┏━━
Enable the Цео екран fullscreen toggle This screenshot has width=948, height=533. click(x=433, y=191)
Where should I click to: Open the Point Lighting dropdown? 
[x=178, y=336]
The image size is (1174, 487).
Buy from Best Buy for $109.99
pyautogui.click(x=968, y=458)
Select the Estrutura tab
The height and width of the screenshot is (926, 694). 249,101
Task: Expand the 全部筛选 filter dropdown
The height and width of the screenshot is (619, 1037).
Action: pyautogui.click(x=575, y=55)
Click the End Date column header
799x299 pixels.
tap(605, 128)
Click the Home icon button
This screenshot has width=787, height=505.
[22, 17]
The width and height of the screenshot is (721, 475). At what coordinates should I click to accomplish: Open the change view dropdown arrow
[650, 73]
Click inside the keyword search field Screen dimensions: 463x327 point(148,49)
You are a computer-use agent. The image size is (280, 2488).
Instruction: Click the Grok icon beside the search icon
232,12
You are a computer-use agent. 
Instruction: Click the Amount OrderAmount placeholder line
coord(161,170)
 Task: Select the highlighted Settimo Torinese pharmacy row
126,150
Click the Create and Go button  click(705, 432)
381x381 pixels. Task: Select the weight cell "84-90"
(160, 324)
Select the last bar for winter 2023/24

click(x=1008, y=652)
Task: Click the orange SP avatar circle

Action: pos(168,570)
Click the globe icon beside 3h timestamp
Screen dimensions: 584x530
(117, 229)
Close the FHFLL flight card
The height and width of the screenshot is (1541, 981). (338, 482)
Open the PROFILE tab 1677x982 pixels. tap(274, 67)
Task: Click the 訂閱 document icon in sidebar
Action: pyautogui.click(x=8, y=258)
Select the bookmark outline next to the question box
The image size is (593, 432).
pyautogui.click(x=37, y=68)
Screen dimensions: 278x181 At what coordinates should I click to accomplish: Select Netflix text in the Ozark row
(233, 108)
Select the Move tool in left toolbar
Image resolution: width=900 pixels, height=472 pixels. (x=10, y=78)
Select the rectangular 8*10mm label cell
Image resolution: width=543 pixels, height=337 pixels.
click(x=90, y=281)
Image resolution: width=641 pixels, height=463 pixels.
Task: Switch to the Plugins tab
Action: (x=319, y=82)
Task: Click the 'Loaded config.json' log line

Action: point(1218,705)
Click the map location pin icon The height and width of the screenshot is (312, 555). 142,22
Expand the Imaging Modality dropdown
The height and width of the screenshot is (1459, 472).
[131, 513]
┗━━
__Challenge__. Put all the lines above into a Markdown table with the columns No. and Line. Number each row and leave out the blank lines.

__Solution__.
| No. | Line |
|---|---|
| 1 | Enable the Цео екран fullscreen toggle This screenshot has width=948, height=533. click(x=433, y=191) |
| 2 | Where should I click to: Open the Point Lighting dropdown?  |
| 3 | [x=178, y=336] |
| 4 | The image size is (1174, 487). |
| 5 | Buy from Best Buy for $109.99 |
| 6 | pyautogui.click(x=968, y=458) |
| 7 | Select the Estrutura tab |
| 8 | The height and width of the screenshot is (926, 694). 249,101 |
| 9 | Task: Expand the 全部筛选 filter dropdown |
| 10 | The height and width of the screenshot is (619, 1037). |
| 11 | Action: pyautogui.click(x=575, y=55) |
| 12 | Click the End Date column header |
| 13 | 799x299 pixels. |
| 14 | tap(605, 128) |
| 15 | Click the Home icon button |
| 16 | This screenshot has width=787, height=505. |
| 17 | [22, 17] |
| 18 | The width and height of the screenshot is (721, 475). At what coordinates should I click to accomplish: Open the change view dropdown arrow |
| 19 | [650, 73] |
| 20 | Click inside the keyword search field Screen dimensions: 463x327 point(148,49) |
| 21 | You are a computer-use agent. The image size is (280, 2488). |
| 22 | Instruction: Click the Grok icon beside the search icon |
| 23 | 232,12 |
| 24 | You are a computer-use agent.  |
| 25 | Instruction: Click the Amount OrderAmount placeholder line |
| 26 | coord(161,170) |
| 27 |  Task: Select the highlighted Settimo Torinese pharmacy row |
| 28 | 126,150 |
| 29 | Click the Create and Go button  click(705, 432) |
| 30 | 381x381 pixels. Task: Select the weight cell "84-90" |
| 31 | (160, 324) |
| 32 | Select the last bar for winter 2023/24 |
| 33 | click(x=1008, y=652) |
| 34 | Task: Click the orange SP avatar circle |
| 35 | Action: pos(168,570) |
| 36 | Click the globe icon beside 3h timestamp |
| 37 | Screen dimensions: 584x530 |
| 38 | (117, 229) |
| 39 | Close the FHFLL flight card |
| 40 | The height and width of the screenshot is (1541, 981). (338, 482) |
| 41 | Open the PROFILE tab 1677x982 pixels. tap(274, 67) |
| 42 | Task: Click the 訂閱 document icon in sidebar |
| 43 | Action: pyautogui.click(x=8, y=258) |
| 44 | Select the bookmark outline next to the question box |
| 45 | The image size is (593, 432). |
| 46 | pyautogui.click(x=37, y=68) |
| 47 | Screen dimensions: 278x181 At what coordinates should I click to accomplish: Select Netflix text in the Ozark row |
| 48 | (233, 108) |
| 49 | Select the Move tool in left toolbar |
| 50 | Image resolution: width=900 pixels, height=472 pixels. (x=10, y=78) |
| 51 | Select the rectangular 8*10mm label cell |
| 52 | Image resolution: width=543 pixels, height=337 pixels. |
| 53 | click(x=90, y=281) |
| 54 | Image resolution: width=641 pixels, height=463 pixels. |
| 55 | Task: Switch to the Plugins tab |
| 56 | Action: (x=319, y=82) |
| 57 | Task: Click the 'Loaded config.json' log line |
| 58 | Action: point(1218,705) |
| 59 | Click the map location pin icon The height and width of the screenshot is (312, 555). 142,22 |
| 60 | Expand the Imaging Modality dropdown |
| 61 | The height and width of the screenshot is (1459, 472). |
| 62 | [131, 513] |